Websites are the modern equivalent of a storefront. Everything about them is designed to invite the customer in and move them through a sequence of product displays that encourage them to make a purchase.
Besides the user experience and the products themselves, “everything” includes the brand’s logo. Think of a logo as a window display. Its job is to catch the audience’s attention and make them want to interact with the brand.
That makes your job as a web designer a lot harder. You’re probably new to the world of logo design, and you probably thought logos simply had to represent the brand you were designing for. Now, come to find out, it has to both represent the brand and capture the target audience’s imagination.
Fortunately, the team at Company Folders are logo design pros. They’ve created this inspirational guide to help you start creating compelling web logos in no time.
The first step is to gather research about your audience. Learn who they are, what they like and dislike, where they live and work, and what they do for fun. The more you know, the more effectively your logo design can appeal to their wants and needs.
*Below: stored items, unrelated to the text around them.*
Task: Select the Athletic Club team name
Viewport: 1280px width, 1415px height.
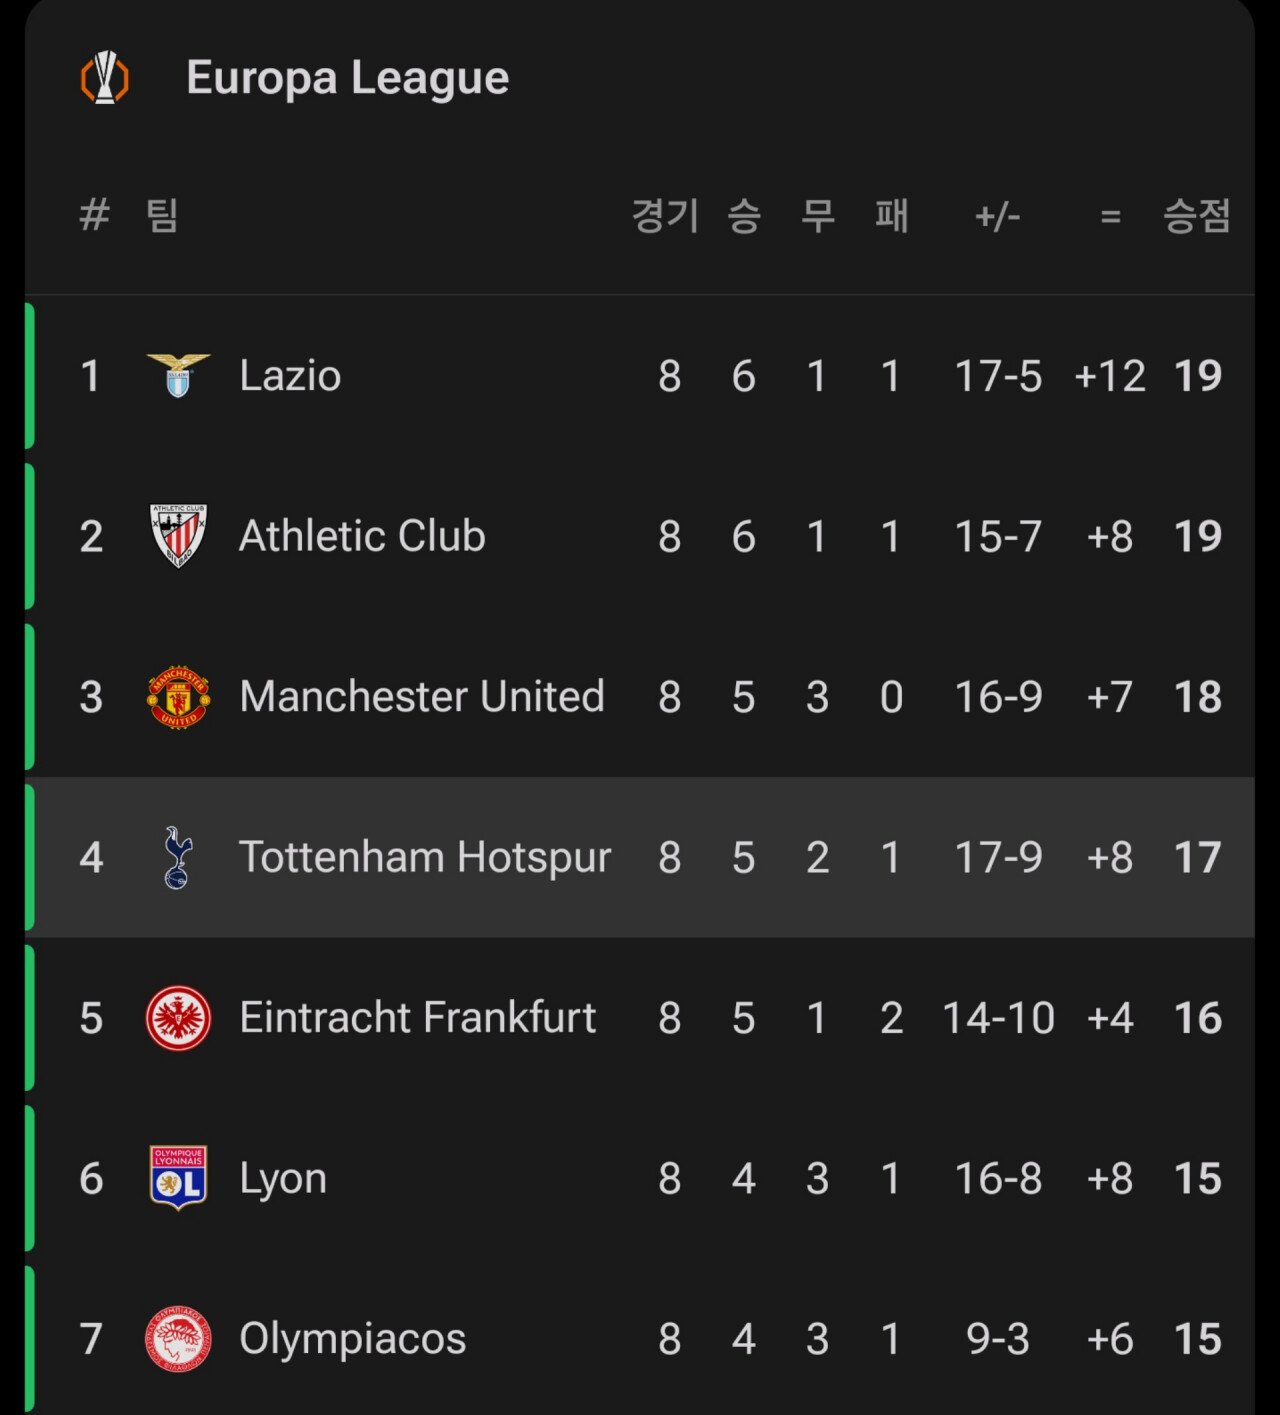Action: point(362,536)
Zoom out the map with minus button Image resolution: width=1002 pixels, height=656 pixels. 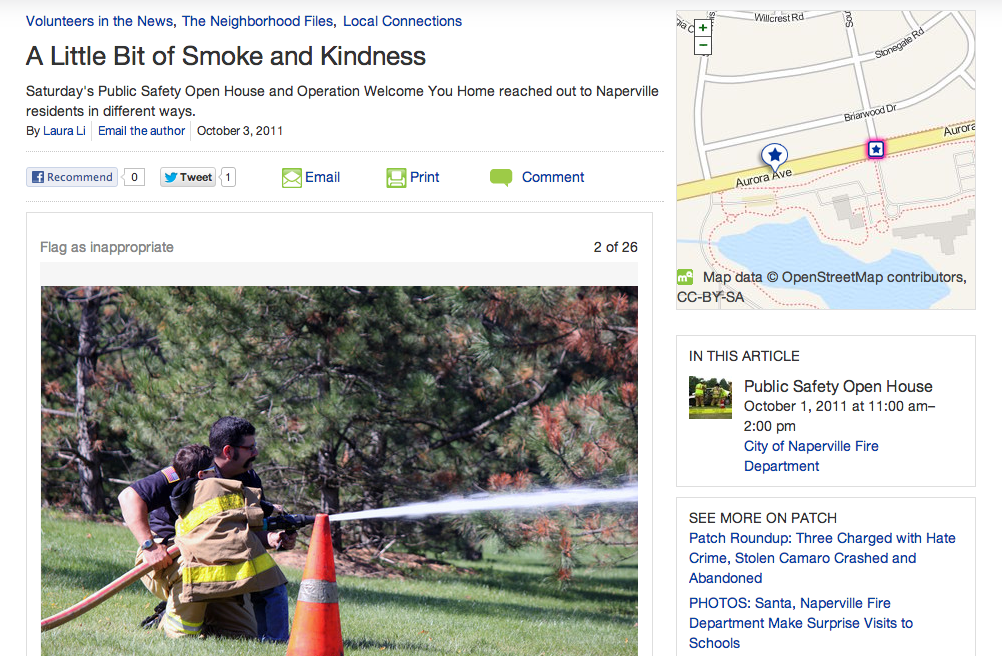point(702,45)
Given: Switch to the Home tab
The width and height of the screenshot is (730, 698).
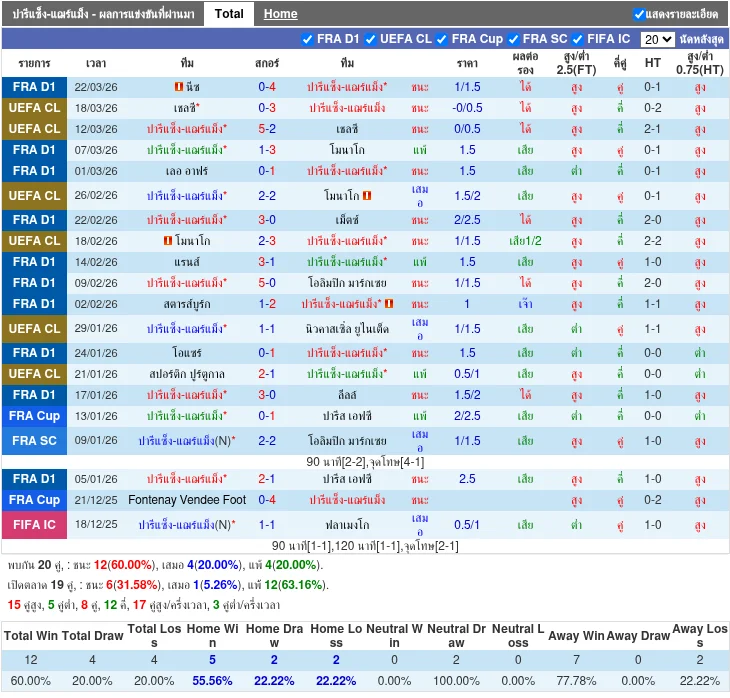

You’re probably aware that companies in the same industry tend to have similar branding. They may use the same colors or a specific logo symbol. But these look-alike logos run together in consumers’ minds—if your design doesn’t stand out, they’ll forget about you. Be aware of industry conventions, but think of ways to make your logo special.
The web is a rapidly evolving landscape. But redesigning your logo every time a new technology comes out would be a huge pain. That’s why your logo should be based on timeless elements that can survive some ups and downs. Don’t think that’s possible? Think again. Coca-Cola’s 100+ year old logo has made a flawless transition to the web.
Being timeless doesn’t mean your logo has to be a fossil from the past. It should have ties to the past, yet still focus on the future with one or two bold new elements. Think of how you can add a modern twist to your font choice, amp up the color palette, or make another adaptation to create a more innovative logo.
Logos are like a message in a bottle—there’s never a book crammed inside. There’s just a single note. In the same way, your logo should convey one message to your target audience. Take out any unnecessary information that distracts from this. (The message will be unique for each logo, but it should always encourage customers to interact with the brand.)
Once you’ve chosen your one message, you need to make design choices that say the same thing. If your logo is supposed to say, “This product is great for women!” then choosing a masculine shape like a triangle creates an inconsistent message. Be aware of how shapes, symbols, spaces, colors, and fonts can make your design contradict itself.
Your logo is designed for the web. But clients have a way of taking web logos to crazy places, like print design. You’ll want to prepare for this transition by checking that your logo is scalable to a variety of sizes and works in grayscale or color.
Designing a logo that appeals to your audience takes time, patience, and hard work. But you can make the process easier when you use these seven simple tips for attracting the right audience with your logo.